I’m feeling nostalgic today. So I’m going to tell you a story.
Every GM who plays for a decent amount of time gets it eventually– the perfect game. You might not realize it till it’s over. You might not even realize it for weeks, or months…sometimes years. But it’s the gaming session that your friends talk about over and over and over again; it’s the one that they recount to each other even though they’ve all heard about it and might even have been there for it. It’s elusive; you might only get a handful of them in your entire gaming career, in fact. But the excitement and memories and (let’s admit it, shall we?) the pure adrenaline high of running an incredible game session is I think part of what keeps us GMs coming back to the table over and over again. It’s the carrot we all dangle in front of ourselves that keeps up until 2AM the morning of game day, tweaking stat blocks and writing read-aloud text.

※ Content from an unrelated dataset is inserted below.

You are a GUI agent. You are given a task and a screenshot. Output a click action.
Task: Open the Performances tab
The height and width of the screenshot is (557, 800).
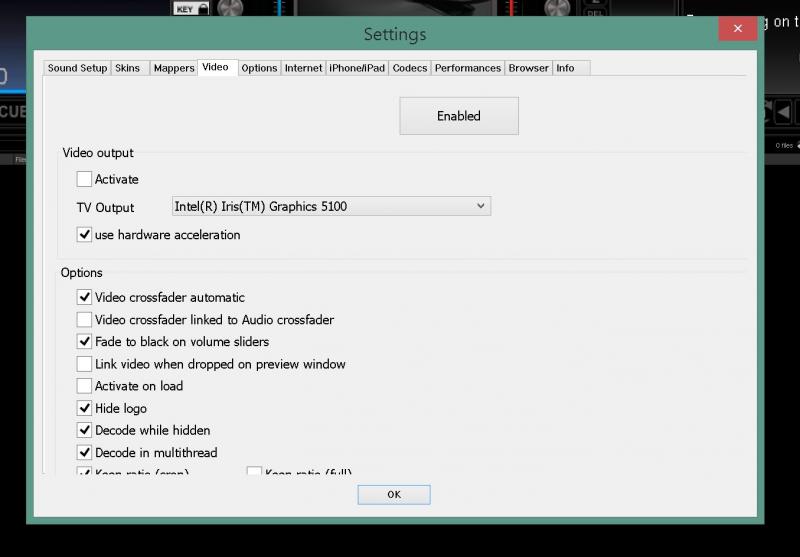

I was lucky enough… no, that’s not accurate for how I feel on this topic. I was blessed enough to game for three straight years with a group that helped me run my “Perfect Game”. In fact, they were such a fantastic gamers that they increased the number of Perfect Games I’ve been involved in, and the vast majority of my Perfect Games were with this group. Sometime in the first few sessions, the group named themselves Fortune’s Children after the goddess Olidammara (3.0 rules at this point) rather spontaneously. It stuck, and the game has been called that ever since.
I think the Perfect Game ratio was so high for Fortune’s Children because of a lot of factors. The players and myself were all cast members of Scarborough Renaissance Festival at the time, and part of the rehearsal process is serious, in-depth training in improvisational theatre. Because of this, all of the players were seriously skilled at the in-character bits of time, so much that many sessions went by with nary a die rolled, but the plot and characters progressing just as if combat or skill encounters had been played out. Fortune’s Children was something of a “perfect storm” of a gaming group, but I think other GMs can utilize this concept in a simple way: give your PCs something to do besides just hit things, crawl through dungeons and loot the bodies. MMOs do that well enough; it’s the bits in between that make RPGs the social medium that they are.
When hunting your Perfect Game, it’s up to you as GM to set the stage for it, to give the players AND the PCs the tools to get involved and invested. Before play begins (or even by email if you’re mid-campaign already… it’s never too late!), ask your players about their favorite movies and then ask them specifically about what scenes in those movies they love. This can give you a good idea about what kinds of emotions and situations really resonate with your players, Then you as GM can build encounters, places or plotlines that use the same themes and scenarios to invoke those reactions in your players. Be careful of outright copying, though; it’s far better to file the serial nubers off and do it your own way than blatantly re-create a movie scene point by point.
Another thing Fortune’s Children was really, REALLY good at was teamwork. The “group first” theme suffused everything they did. The players helped each other come level-up time to find combos of spells and actions that worked well together for the benefit of the whole party. They really had the whole 4E philosophy down long before 4E was a glimmer in WotC’s eye. As a GM, you can encourage team play in a supremely simple way: tell them you want them to work together as a team. I know of many gaming groups who have a strange fear of working together outside the gaming table because they fear it will be seen as metagaming. Let’s be honest–picking skills, powers, and items based around the capabilities of the entire party IS indeed metagaming. I, for one, don’t care a whit; some of the absolutely best times I had at the table with Fortune’s Children was when the PCs would formulate a plan amongst themselves without telling me about it and then put that plan into action. As each step of the plan unfolded, you could see them getting more and more excited, and even if the plan didn’t come to full fruition the fun was enhanced significantly by everybody working together.
To put it in a very simple way–encouraging the PCs to work together tightly makes the PCs pay attention to everything that is going on, even when it’s not their turn or affecting their character. If everybody has worked together to formulate in which everybody has a part to play, they’re going to pay VERY close attention as the pieces of that plan fall into place…or don’t fall into place. Either way, your players are invested in everything that goes on around their characters, and that is never anything but a good thing.
What ways have you hunted and stalked your Perfect Game? What’s your Perfect Game story? Let me know, I’d love to hear it.